Ever since I read a quote from him about the spiritual message intended in his films, I was drawn to him and his work as an artist. I had nothing but high hopes.
It literally nearly made me cry when I heard that he screwed up Avatar The Last Airbender the live action movie. I was even more surprised to find that the casting was racist and that two clearly brown main characters central to the story were cast as lily white people (Katara and Sokka). Aang was even white. The acting wasn’t that great and I’m too scared to look at the other criticisms of the movie. He screwed up the plot and changed the pronunciation of names.
This show was handed to him–plot, details, action, emotion, potential–on a gotdamn silver platter.
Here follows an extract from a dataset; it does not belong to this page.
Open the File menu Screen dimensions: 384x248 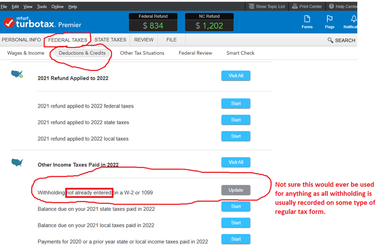point(4,7)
How did this happen?
I was heartbroken. But why? I had never watched the ATLA animation. As an American “cartoon”, most likely produced by white writers, I put it immediately out of my mind, as my opinion of most American animation is very poor, thanks to Disney and a white, conservative, middleclass dominated market. I prefer Japanese animation/anime, though Japan has it’s racism against POC, Black people in particular, that it needs to fucking deal with.
What I’ve come to realize though is that People of Color are never the main characters in M. Night’s movies. He himself is Indian (as in from India). As I understand it India is one of the nations of brown people known for it’s history with white European imperialism and colonization. Maybe this has something to do with it? There just has to be a reason why he has yet to make a film where a person of color is the main character.
The American mainstream film industry needs to die a hard, painful death. I give up.